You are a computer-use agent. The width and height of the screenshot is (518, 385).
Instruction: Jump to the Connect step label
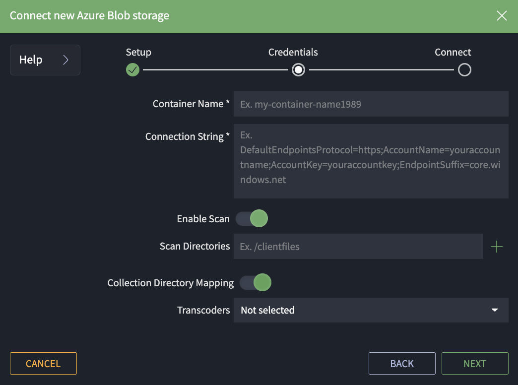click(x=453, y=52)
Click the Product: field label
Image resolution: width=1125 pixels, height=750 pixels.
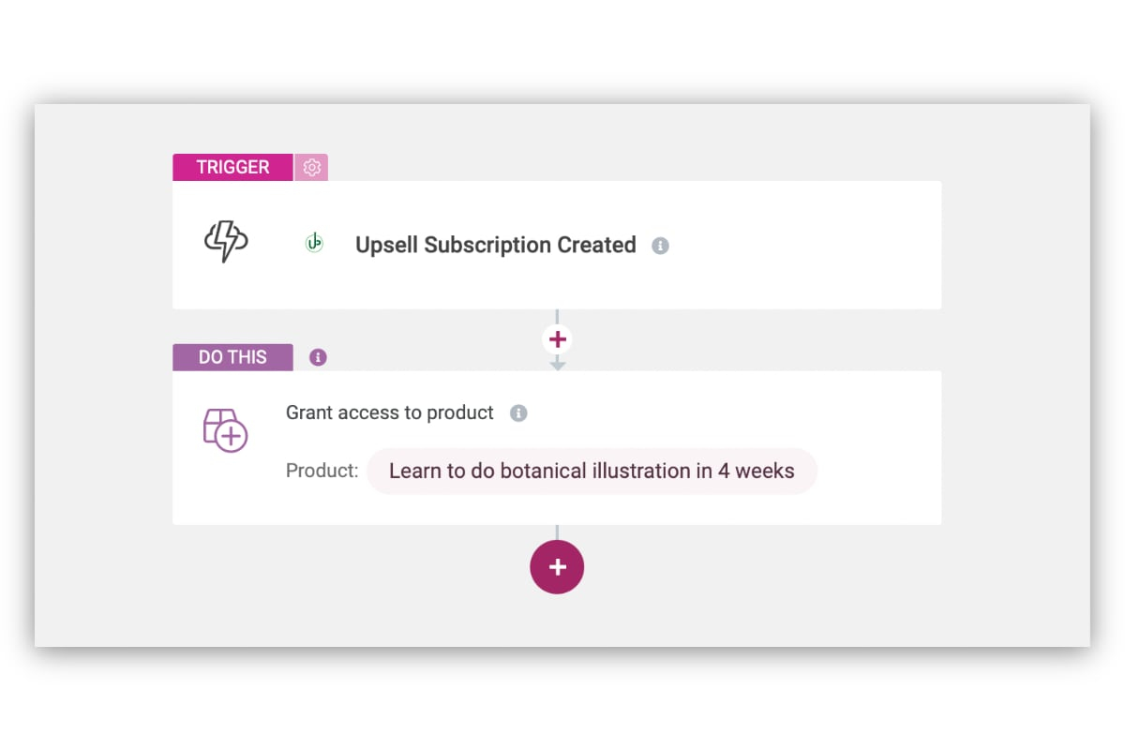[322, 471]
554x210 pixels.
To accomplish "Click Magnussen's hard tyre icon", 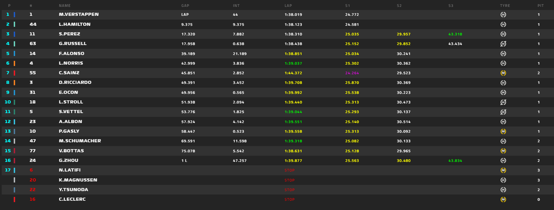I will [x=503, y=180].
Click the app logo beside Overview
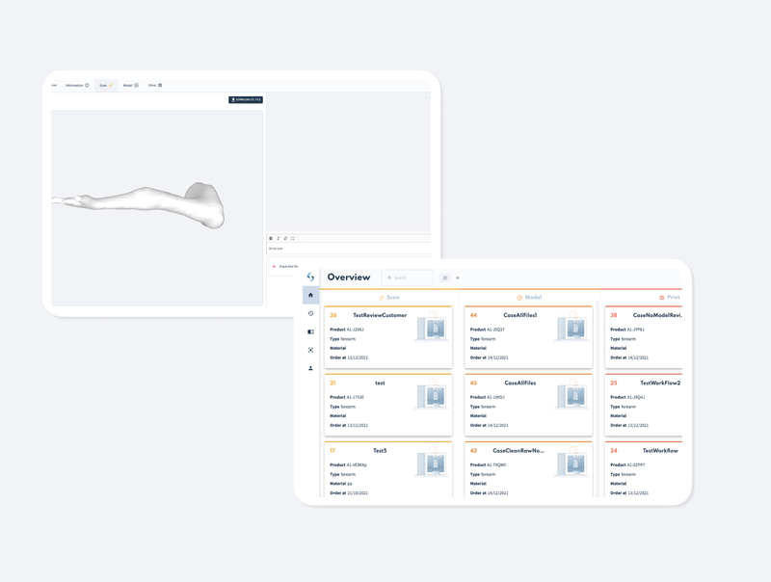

※ ※ ※

Task details
How many lines in the rows above contain the string "pixels"? Reply with the number only.

Solution
2